╭──

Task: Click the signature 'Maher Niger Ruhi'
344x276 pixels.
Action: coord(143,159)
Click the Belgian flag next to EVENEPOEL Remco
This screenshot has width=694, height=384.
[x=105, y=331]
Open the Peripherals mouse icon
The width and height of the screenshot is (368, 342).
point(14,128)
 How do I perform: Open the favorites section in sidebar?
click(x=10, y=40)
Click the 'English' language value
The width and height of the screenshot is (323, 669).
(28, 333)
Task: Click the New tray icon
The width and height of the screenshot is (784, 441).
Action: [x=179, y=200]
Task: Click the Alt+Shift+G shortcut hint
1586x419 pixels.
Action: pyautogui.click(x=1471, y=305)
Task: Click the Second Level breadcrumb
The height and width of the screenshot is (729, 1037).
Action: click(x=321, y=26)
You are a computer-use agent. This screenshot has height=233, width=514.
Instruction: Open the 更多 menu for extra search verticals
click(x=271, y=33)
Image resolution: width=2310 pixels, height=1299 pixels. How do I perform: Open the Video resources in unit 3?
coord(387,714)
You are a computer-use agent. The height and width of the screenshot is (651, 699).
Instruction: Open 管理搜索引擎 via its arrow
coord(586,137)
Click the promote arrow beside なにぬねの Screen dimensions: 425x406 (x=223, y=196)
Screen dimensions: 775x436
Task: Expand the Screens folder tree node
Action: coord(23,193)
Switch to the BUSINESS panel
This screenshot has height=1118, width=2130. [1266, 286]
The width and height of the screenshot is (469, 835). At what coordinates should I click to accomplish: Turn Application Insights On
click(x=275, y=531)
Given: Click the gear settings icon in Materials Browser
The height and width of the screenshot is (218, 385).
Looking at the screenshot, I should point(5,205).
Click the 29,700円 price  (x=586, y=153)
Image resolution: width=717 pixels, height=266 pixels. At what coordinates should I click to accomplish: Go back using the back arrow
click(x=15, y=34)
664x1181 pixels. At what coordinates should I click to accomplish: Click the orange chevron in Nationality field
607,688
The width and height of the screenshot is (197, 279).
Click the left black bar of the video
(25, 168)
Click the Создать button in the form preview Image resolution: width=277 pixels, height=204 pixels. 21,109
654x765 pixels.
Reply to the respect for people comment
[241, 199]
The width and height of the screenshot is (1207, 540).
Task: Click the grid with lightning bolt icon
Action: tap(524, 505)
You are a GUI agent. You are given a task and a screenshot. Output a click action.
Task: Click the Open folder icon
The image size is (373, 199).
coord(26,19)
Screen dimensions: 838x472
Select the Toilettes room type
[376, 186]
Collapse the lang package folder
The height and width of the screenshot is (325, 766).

╰──

Rename "Instruction" to "Goal" throughout the items above, and leave everything else unchanged.

Task: Click the signature 'Maher Niger Ruhi'
344x276 pixels.
Action: coord(143,159)
Click the Belgian flag next to EVENEPOEL Remco
This screenshot has width=694, height=384.
[x=105, y=331]
Open the Peripherals mouse icon
The width and height of the screenshot is (368, 342).
point(14,128)
 How do I perform: Open the favorites section in sidebar?
click(x=10, y=40)
Click the 'English' language value
The width and height of the screenshot is (323, 669).
(28, 333)
Task: Click the New tray icon
The width and height of the screenshot is (784, 441).
Action: [x=179, y=200]
Task: Click the Alt+Shift+G shortcut hint
1586x419 pixels.
Action: pyautogui.click(x=1471, y=305)
Task: Click the Second Level breadcrumb
The height and width of the screenshot is (729, 1037).
Action: click(x=321, y=26)
You are a computer-use agent. This screenshot has height=233, width=514.
Goal: Open the 更多 menu for extra search verticals
click(x=271, y=33)
Image resolution: width=2310 pixels, height=1299 pixels. How do I perform: Open the Video resources in unit 3?
coord(387,714)
You are a computer-use agent. The height and width of the screenshot is (651, 699).
Goal: Open 管理搜索引擎 via its arrow
coord(586,137)
Click the promote arrow beside なにぬねの Screen dimensions: 425x406 (x=223, y=196)
Screen dimensions: 775x436
Task: Expand the Screens folder tree node
Action: coord(23,193)
Switch to the BUSINESS panel
This screenshot has height=1118, width=2130. [1266, 286]
The width and height of the screenshot is (469, 835). At what coordinates should I click to accomplish: Turn Application Insights On
click(x=275, y=531)
Given: Click the gear settings icon in Materials Browser
The height and width of the screenshot is (218, 385).
Looking at the screenshot, I should point(5,205).
Click the 29,700円 price  (x=586, y=153)
Image resolution: width=717 pixels, height=266 pixels. At what coordinates should I click to accomplish: Go back using the back arrow
click(x=15, y=34)
664x1181 pixels. At what coordinates should I click to accomplish: Click the orange chevron in Nationality field
607,688
The width and height of the screenshot is (197, 279).
Click the left black bar of the video
(25, 168)
Click the Создать button in the form preview Image resolution: width=277 pixels, height=204 pixels. 21,109
654x765 pixels.
Reply to the respect for people comment
[241, 199]
The width and height of the screenshot is (1207, 540).
Task: Click the grid with lightning bolt icon
Action: tap(524, 505)
You are a GUI agent. You are given a task and a screenshot. Output a click action.
Task: Click the Open folder icon
The image size is (373, 199).
coord(26,19)
Screen dimensions: 838x472
Select the Toilettes room type
[376, 186]
Collapse the lang package folder
The height and width of the screenshot is (325, 766).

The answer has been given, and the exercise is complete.